Previous research in the United Kingdom estimated that 8% of the population experience neuropathic pain. In the United States, more than 20 million people have some form of peripheral neuropathy.

To compound the problem, this pain is difficult to treat effectively, and it is associated with significant impairments in health-related quality of life.

Healthcare professionals may offer a variety of treatments, including antidepressants, opioid pain relievers, and lifestyle changes, but neuropathic pain can often be resistant to treatment.

Sometimes, these treatments can also come with unwanted side effects. For example, taking opioid pain relievers can cause nausea and constipation, and there is also the risk of these drugs becoming addictive.

Neuropathic pain is associated with inflammation around the nerve tissue. When the nerve tissue sustains damage, immune cells gather around the affected nerves in response to the injury.

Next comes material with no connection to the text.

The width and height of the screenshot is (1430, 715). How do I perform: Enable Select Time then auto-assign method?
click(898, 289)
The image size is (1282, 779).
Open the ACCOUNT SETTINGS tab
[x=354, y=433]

Previous studies have shown that immune cells such as lymphocytes, neutrophils, and macrophages can release opioid peptides. These include beta-endorphin, Met-enkephalin, and dynorphin A, which can all reduce pain in animals.

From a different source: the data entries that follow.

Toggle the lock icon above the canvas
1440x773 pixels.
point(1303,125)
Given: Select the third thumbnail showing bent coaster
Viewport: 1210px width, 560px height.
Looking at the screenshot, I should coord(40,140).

In the new study, Prof. Dr. Halina Machelska from Charité – Universitätsmedizin in Berlin, Germany, and her team investigated how a cell-signaling anti-inflammatory protein called interleukin-4 (IL-4) encourages macrophages to produce pain-relieving opioid peptides at the site of inflammation.

The researchers used a mouse model to study the analgesic action of IL-4. They used male laboratory-reared mice with a nerve injury that mimicked sciatic pain as a model for human neuropathy-induced pathological pain.

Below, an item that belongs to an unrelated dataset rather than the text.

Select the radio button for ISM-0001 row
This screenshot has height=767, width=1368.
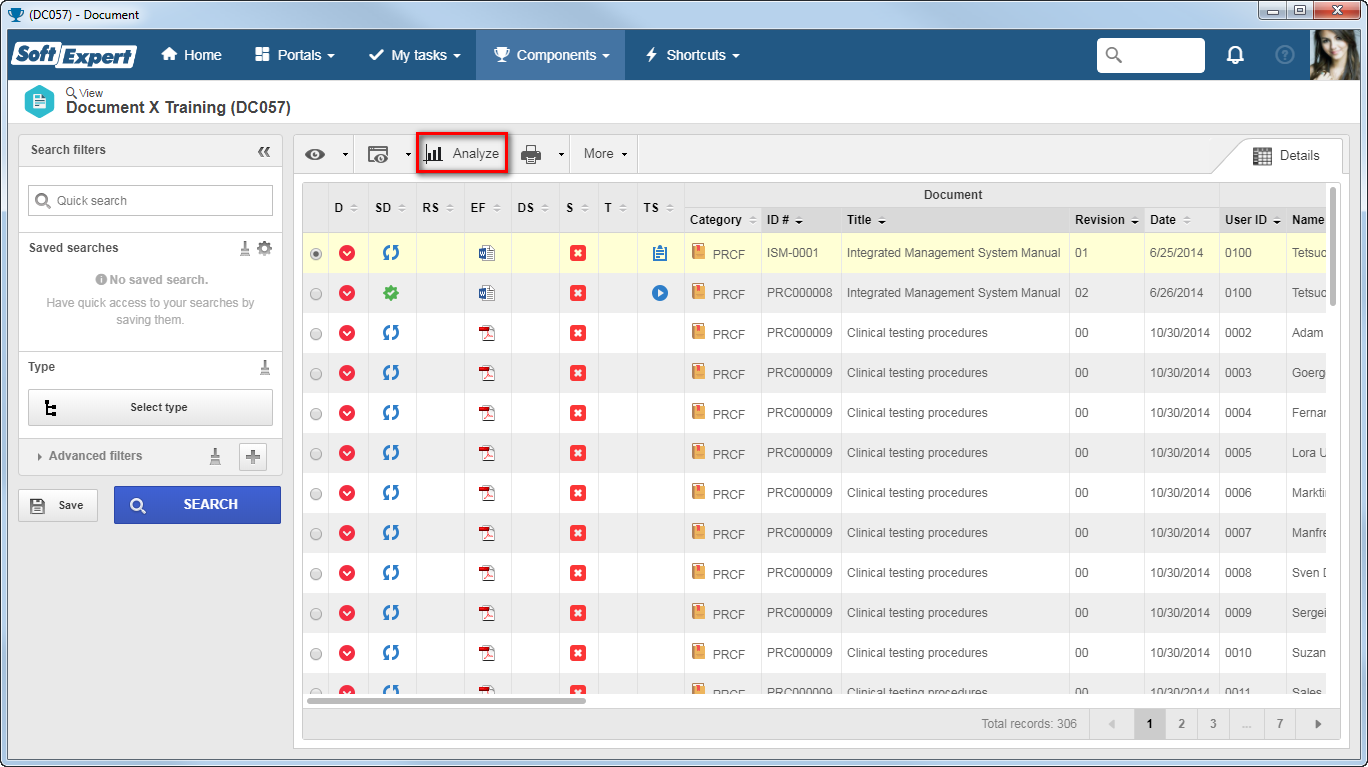[316, 254]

The researchers gave the mice a single injection of IL-4 14 days after the injury and continued the treatment for a week.

Before the treatment, the animals’ hind paws were sensitive to heat and mechanical stimulation because of their nerve injury. After treatment, the researchers observed the rodents’ reaction to heat and pressure, comparing the hind paws with the uninjured front paws.

They blinded the study to prevent the researchers’ own bias from influencing the results. Someone who was not involved in the study randomly placed the mice in cages.

Each treatment had a code, and different members of the team were responsible for making the treatment, administering it to the mice, and analyzing the data, so none of the researchers knew at the time which animal received which treatment.

The researchers found that injections could reduce pain in the mice for up to 8 days, even after treatment had stopped.

On closer inspection, this appeared to result from IL-4 not only attracting macrophages to the injury site but also transforming these immune cells from the pro-inflammatory M1 type to the anti-inflammatory M2 variety that released pain-relieving opioids to the damaged tissue.

The study team isolated these M2 macrophages, injected them into different mice, and measured the pain response afterward.

The researchers found that IL-4 encouraged M2 macrophages to produce opioids continuously to relieve pain.

These opioids activated peripheral opioid receptors in the surrounding tissue and improved the hypersensitivity associated with nerve injury. This effect occurred even after the IL-4 treatment had stopped.

“Our findings are relevant to many immune-mediated diseases, ranging from arthritis to neurodegenerative diseases and cancer,” says Prof. Machelska.

“As these analgesic effects occur at the peripheral nerves, outside the brain, it is possible to prevent undesirable side effects, such as sedation, nausea, and addiction.”

– Prof. Halina Machelska

“These findings may offer new perspectives in our endeavors to develop alternative pain management options for patients.”

Although the study findings were promising, the experiments took place in a laboratory in a small number of mice.

The effects of IL-4 as a treatment may not apply to humans, and this therapy would need to undergo a large scale clinical trial in humans before doctors could safely use it to treat people living with neuropathy.

In their paper, the researchers encourage more research into the beneficial effects of IL-4 and M2 macrophages to treat pathological pain.